As advertising, email and cold calling go the same way as coupons and catalogues, is there an alternative?

We can present to your management team an alternative that world beating companies are turning to.

What would that look like?

Social Media Has Changed How We Live and Work

At DLA Ignite a presentation will consist of some context, so research that shows the way that social media has changed the way we live and the way we work.

We are not saying things have changed, the figures from the research show how the world has changed.  For example …

We Have Transformed In Work and Play on Social

In this report by Simon Kemp he outlines the extent that social media has become part of our lives.

Linkedin have just announced there are now 706 million people on Linkedin.

How You Can Make a Difference?

We then talk about how you can make a difference.

Using ourselves as a case study, we show you what we do to “social sell”.  We don’t advertise, we don’t cold call and we don’t send spam emails.  We social sell.

We always point out that we are presenting to the Board of the business, through our own use of social.

Explaining with examples, of how we use social, is a great case study.  Everybody who works for DLA Ignite has to be a “high water mark” of social. Why? Because if we are to stand up in front of your sales team and say “do this”, it will be a short conversation if we are not exhibiting those behaviours.

(Somebody just launched a social selling business this week by sending an email.  Would you really buy from a company that sold social selling, that didn’t use social selling?)

What are Your Competitors Doing on Social?

Next we show how your competitors are using social.  Everybody is interested in what their competitors are doing and we can show you an analysis of what your competitors are doing.  Most of them are invisible to the digital customer, so this allows you to see the competitive advantage and revenue potential.  If you move into the digital space, you are out manoeuvring and out selling the competition, which is a good thing, right?

Who’s Doing This? – Case Studies

We then walk you through the companies and the people that are doing this already.  The actual $ the people have achieved.

I often write about BMW, while this is B2C it is a considered purchase and they use LinkedIn to generate leads.  In November 2019, they got 28 pieces of inbound from Linkedin and converted 14 of them. Let’s assume a BMW is $50,000, then that’s an additional $700,000 of revenue for zero marketing spend.

This is in the same month that Jaguar Land Rover (JLR) complained they couldn’t make any sales and were closing down production.

My point being that even before Covid19 there was clear winners and losers.

We do have NDAs in place with all of our clients, as you can imagine this is a massive competitive advantage, but there are details, like the one above, we can share.

If anybody tells you there is no Return on Investment (ROI) from social selling, they don’t know what they are talking about.

Next we talk about the opportunity and show a list of target accounts … companies that you currently don’t have relationships with, you could sell to with social and digital.

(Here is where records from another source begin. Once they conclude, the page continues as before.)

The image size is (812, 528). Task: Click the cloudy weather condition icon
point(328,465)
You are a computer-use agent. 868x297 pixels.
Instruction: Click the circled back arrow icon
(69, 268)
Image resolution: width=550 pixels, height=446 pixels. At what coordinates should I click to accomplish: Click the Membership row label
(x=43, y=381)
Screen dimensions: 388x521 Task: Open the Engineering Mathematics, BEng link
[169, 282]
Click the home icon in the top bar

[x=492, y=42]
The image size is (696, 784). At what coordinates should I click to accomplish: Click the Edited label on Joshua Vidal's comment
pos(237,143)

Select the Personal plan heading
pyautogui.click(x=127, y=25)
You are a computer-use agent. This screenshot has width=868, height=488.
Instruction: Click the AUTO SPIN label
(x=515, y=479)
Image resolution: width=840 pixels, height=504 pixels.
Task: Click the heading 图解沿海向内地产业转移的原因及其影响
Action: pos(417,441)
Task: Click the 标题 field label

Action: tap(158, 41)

Target List and Accounts and People

In this meeting it ended up with us giving a presentation on Sales Navigator.  Not a technical presentation, but focused on your business.  Using certain search criteria, we pulled up a list of 800 people all of whom are possible target people / companies.  They are all are people that could buy from you.  It surprised this business, that they were not connected to any of the people.  Again, this gives you some idea of the potential you have.

Where Do We Go From Here?

At the end of the meeting the MD stood up and thanked our person and said “We went into lockdown analogue, but we will come out of it digital”.

Obviously at this point a company needs to decide how they implement this.

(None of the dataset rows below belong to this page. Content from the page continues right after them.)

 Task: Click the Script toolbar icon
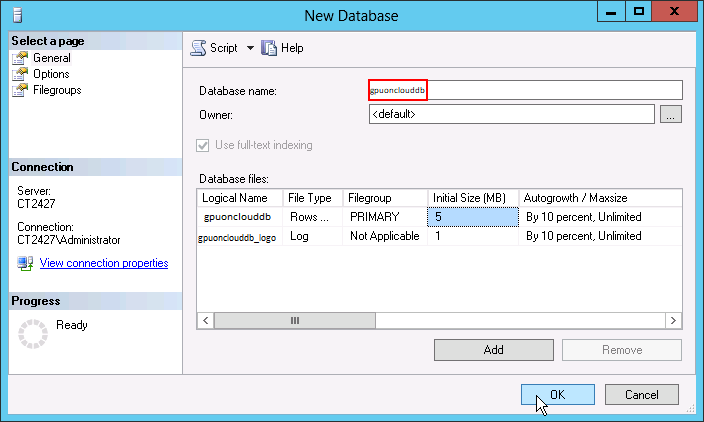pyautogui.click(x=199, y=48)
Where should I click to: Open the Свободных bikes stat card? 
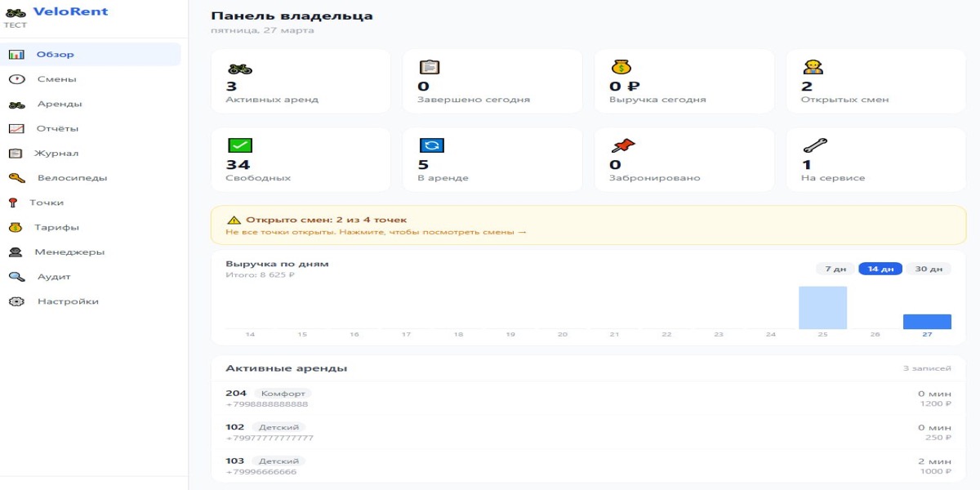[x=300, y=159]
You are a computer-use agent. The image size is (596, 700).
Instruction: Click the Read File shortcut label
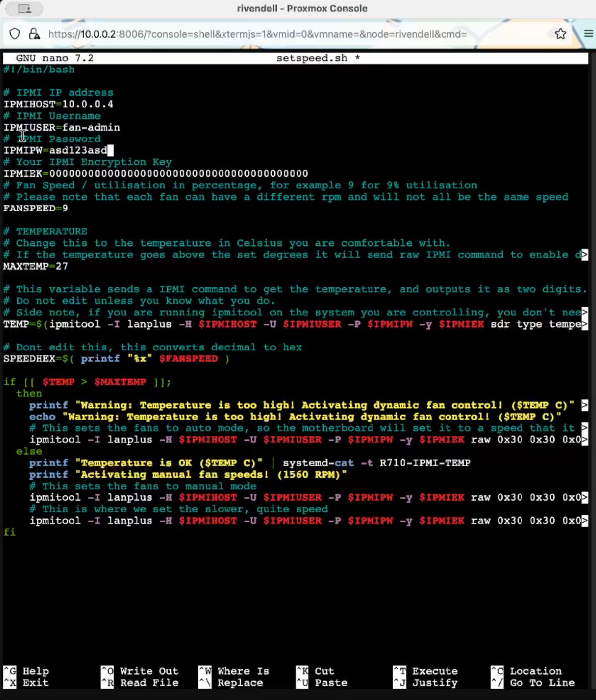(x=149, y=683)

We think that having being do this for 4 years, we are no fly by night company, it gives us a great track record.  We have a proven methodology and all our customers get results.  The methodology is repeatable and predictable as to the results.  We are giving people a life skill, so they and you get these results, forever.

And finally, it’s all we do.

If you went for knee surgery and found the best knee surgeon in the world, then that would be perfect.  If the knee surgeon said they were also a ini cab driver and a gardener.  In fact, the longer the list of “services” he provides the more likely you won’t use him.  The same goes for your “full service marketing agency”.  I’m sorry, but they are not experts on social.  But all you have to do is look at their social profiles and compare them with ours.

How We Experienced 10 years’ Worth of Digital Growth in Just Three Months

We all know the world has changed and the fact we have “experienced 10 years’ worth of digital growth in just three months” just proves you cannot be doing the same as you were, pre-covid.

You have to stand up in your organisation and tell people that things have to change.  You need to raise as sales meetings, management meetings, leadership meetings and board meetings that you need to be social selling.

And you need help from a reputable company that understands change and is totally focused on getting results, though social, for it’s clients.

By Tim Hughes.

I’m contactable here


Sourced from dla


Does marketing have the power to change the world? The year 2020 has forced us all to redress the net result of the industrial revolution, which spurred mass consumption and throw-away consumerism. So, can our industry – with the abundance of talent, skill and creativity- champion for a better future for all?

The Drum and Facebook have partnered to bring together teams from brands and agencies across the globe to provide some answers to this very challenging question. The idea is to get together experts from the industry to find solutions to business and societal challenges to help create value for the people and the communities it impacts.

The creative brief

Uniting three markets under the theme of ‘stakeholder capitalism’ – with attention to inclusion and diversity – three separate teams in North America, EMEA and APAC were put together to answer the brief that involves a rethink of how small-to-medium size enterprises (SMEs) that are run by minorities operate, and how as an industry we can help create more resilient businesses especially in these unprecedented times.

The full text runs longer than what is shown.